April 27th, 2018
EU governments passed a near-total ban earlier this morning of the use of neonicotinoid pesticides on outdoor crops due to their impact on pollinators.
Member States endorsed the European Commission’s proposals to completely ban the outdoor uses of three active substances – clothianidin, imidacloprid, and thiamethoxam.
Two other neonicotinoids – acetamiprid and thiacloprid – are deemed to be less of a threat to bees and are not included in the ban, despite concerns from some conservation groups and the results of some recent studies.
The use of pesticides and treated seeds containing the three substances were severely restricted by the Commission in 2013. The new regulations are set to be adopted by the European Commission in the coming weeks.

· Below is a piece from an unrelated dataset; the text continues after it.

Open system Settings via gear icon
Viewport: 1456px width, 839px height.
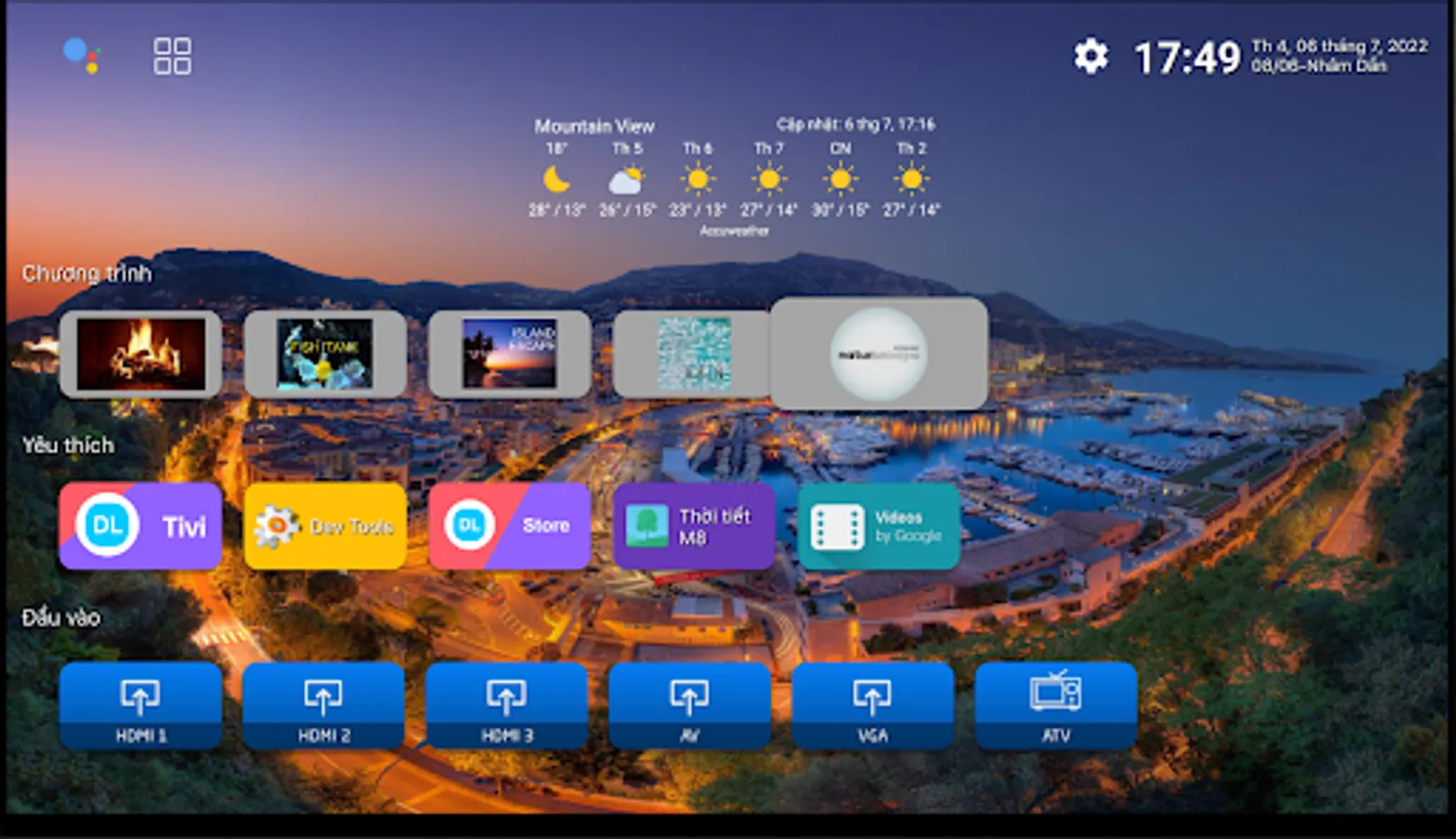(1091, 56)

Today’s decision comes after the latest scientific advice from the European Food Safety Authority (EFSA) stated that the use of neonicotinoid pesticides on outdoor crops presents a risk to wild bees and honeybee.

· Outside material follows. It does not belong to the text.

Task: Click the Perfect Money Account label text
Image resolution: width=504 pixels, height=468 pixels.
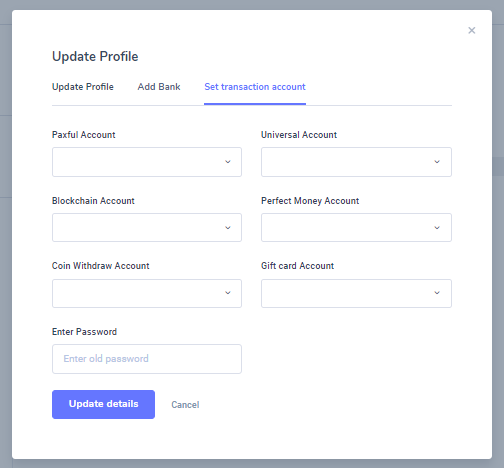Action: [x=310, y=201]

A vote on the Commission’s proposal was originally planned for December 2017, but it was postponed in order to wait for the EFSA’s peer review study released last month.
The EFSA assessment covered both wild bees and honeybees and considered more than 1,500 studies on the impacts of the three types of neonicotinoids now set to be banned.
Nearby plants and soil can also become contaminated as pesticide residue is carried away from the field by the wind, the study found.
In some cases, the study states, pesticides can linger and accumulate in the soil and get accumulated in the pollen and nectar of the grown plant.
In a tweet this morning, the Commissioner for Health & Food Safety, Vytenis Andriukaitis, said that the decision is “vital” for biodiversity, food production, and the environment.
Sandra Bell, bee campaigner for Friends of the Earth Europe, said that the “comprehensive” ban is a “tremendous victory” for our bees and the wider environment.
She urged the European Commission to now focus on developing a “strong pollinator initiative” to boost bee-friendly habitat and helps farmers cut pesticide-use.
“Many farmers are already successfully growing crops without neonicotinoids. But too many other damaging chemicals and practices are still used,” she warned.
She said that there needs to be a “radical change” to the Common Agricultural Policy (CAP) to support farmers to “farm with nature – not against it”.
The Commission’s Joint Research Centre (JRC) carried out a survey of behavioural changes by farmers in the wake of the 2013 restrictions.
The survey concluded that farmers generally relied on alternative seed treatments or more soil and liquid fertilizer treatments in the first growing season after the restrictions took effect.
Further study is required to assess the effectiveness and sustainability of these alternatives compared with the restricted insecticides, the JRC stated.